Svolta nelle indagini sull’omicidio di Marco Pennesi, il 62enne trovato senza vita nella sua abitazione sul lungomare nord di Civitanova Marche. La compagna dell’uomo, una donna di 34 anni, è stata arrestata con l’accusa di omicidio volontario dopo aver confessato il delitto agli investigatori.
Il corpo della vittima è stato rinvenuto nell’appartamento di viale Matteotti, riverso in una pozza di sangue. Secondo i primi accertamenti medico-legali, Pennesi sarebbe stato colpito con una profonda coltellata al braccio che gli avrebbe provocato una grave emorragia, risultata fatale. Sul corpo sarebbero state riscontrate anche altre lesioni, ora al vaglio degli inquirenti.

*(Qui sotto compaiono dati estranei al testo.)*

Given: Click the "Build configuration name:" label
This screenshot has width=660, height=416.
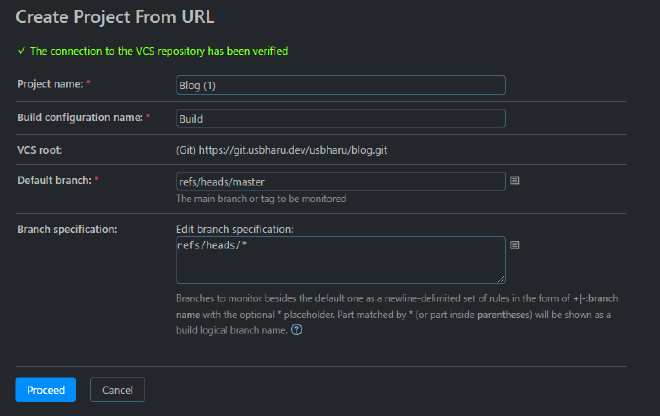Looking at the screenshot, I should (x=80, y=117).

L’allarme è scattato dopo che alcuni vicini hanno riferito di aver udito urla e rumori provenire dall’abitazione. Insospettiti dalla situazione, hanno contattato un familiare della vittima che, una volta entrato nell’appartamento, ha fatto la tragica scoperta e ha allertato i soccorsi. All’arrivo del personale del 118, però, per il 62enne non c’era più nulla da fare.
Le indagini, coordinate dalla Procura di Macerata e condotte dalla Squadra Mobile, si sono concentrate fin da subito sulla compagna della vittima, presente nell’abitazione al momento del ritrovamento del cadavere. Dopo ore di interrogatorio, la donna ha confessato l’omicidio ed è stata arrestata.

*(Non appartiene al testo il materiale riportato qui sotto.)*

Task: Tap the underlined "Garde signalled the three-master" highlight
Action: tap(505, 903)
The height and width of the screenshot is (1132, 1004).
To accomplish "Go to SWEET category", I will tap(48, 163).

Secondo la ricostruzione investigativa, il delitto sarebbe maturato al culmine di una violenta lite tra i due conviventi. Gli investigatori stanno comunque approfondendo la dinamica dei fatti e il movente, acquisendo anche le immagini delle telecamere di videosorveglianza della zona e raccogliendo ulteriori testimonianze.
La vicenda ha riportato all’attenzione anche alcuni precedenti giudiziari che avevano coinvolto la coppia in passato, ma sarà l’inchiesta della Procura a chiarire se tali elementi abbiano avuto un ruolo nella tragedia oppure se l’omicidio sia stato esclusivamente il tragico epilogo di un litigio degenerato.